A recente aprovação de uma lei no Senegal que equipara a homossexualidade a práticas como a necrofilia (prática sexual com corpos de pessoas mortas) e eleva a pena de prisão para até dez anos deve ser entendida dentro de um contexto jurídico, político e cultural mais amplo. Embora a homossexualidade já fosse criminalizada no país desde a década de 1960, a nova legislação representa um endurecimento significativo, tanto na punição quanto no simbolismo.
País considera relação de pessoas do mesmo sexo como “ato contra a natureza”
Ao mesmo tempo, a medida reflete o peso de valores religiosos e conservadores na sociedade senegalesa, além de responder a pressões políticas internas que defendem a preservação de normas tradicionais. Esse movimento também se conecta a uma tendência observada em partes da África, onde legislações anti-LGBT têm sido reforçadas.

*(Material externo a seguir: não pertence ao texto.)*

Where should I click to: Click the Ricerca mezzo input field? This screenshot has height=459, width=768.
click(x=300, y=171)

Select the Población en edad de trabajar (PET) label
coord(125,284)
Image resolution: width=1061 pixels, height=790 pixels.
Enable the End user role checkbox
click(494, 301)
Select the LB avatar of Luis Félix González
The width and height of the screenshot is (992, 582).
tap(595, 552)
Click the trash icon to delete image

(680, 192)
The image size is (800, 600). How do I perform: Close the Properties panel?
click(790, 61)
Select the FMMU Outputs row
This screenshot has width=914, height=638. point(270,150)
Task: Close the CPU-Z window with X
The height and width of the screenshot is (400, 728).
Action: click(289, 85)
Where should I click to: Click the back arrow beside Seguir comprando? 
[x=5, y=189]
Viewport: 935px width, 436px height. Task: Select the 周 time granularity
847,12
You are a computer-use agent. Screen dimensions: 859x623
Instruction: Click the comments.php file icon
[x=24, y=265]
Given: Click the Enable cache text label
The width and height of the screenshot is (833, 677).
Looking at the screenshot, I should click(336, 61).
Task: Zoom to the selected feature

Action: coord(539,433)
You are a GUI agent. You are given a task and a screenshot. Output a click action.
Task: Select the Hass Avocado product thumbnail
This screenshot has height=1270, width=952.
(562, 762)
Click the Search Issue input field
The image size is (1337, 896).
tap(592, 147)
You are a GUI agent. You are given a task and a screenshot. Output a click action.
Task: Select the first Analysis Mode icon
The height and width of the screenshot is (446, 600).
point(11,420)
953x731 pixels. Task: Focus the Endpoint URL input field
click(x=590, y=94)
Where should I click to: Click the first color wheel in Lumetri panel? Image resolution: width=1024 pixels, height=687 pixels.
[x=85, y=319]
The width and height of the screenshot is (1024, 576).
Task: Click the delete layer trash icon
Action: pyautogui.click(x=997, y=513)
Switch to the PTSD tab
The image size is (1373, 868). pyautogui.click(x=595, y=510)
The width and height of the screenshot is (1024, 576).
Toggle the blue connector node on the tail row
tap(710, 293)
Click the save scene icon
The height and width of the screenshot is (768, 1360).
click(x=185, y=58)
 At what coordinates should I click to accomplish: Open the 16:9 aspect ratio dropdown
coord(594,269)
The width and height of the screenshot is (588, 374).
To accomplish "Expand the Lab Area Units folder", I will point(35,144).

As consequências já se manifestam no aumento do medo, na clandestinidade e até na saída de pessoas do país, enquanto a comunidade internacional critica a lei por violar princípios fundamentais de direitos humanos, como liberdade, privacidade e dignidade. Assim, o caso evidencia um conflito complexo entre a defesa de valores considerados universais e a afirmação da soberania cultural, mostrando que a questão vai além do campo jurídico e envolve diferentes visões de mundo e organização social.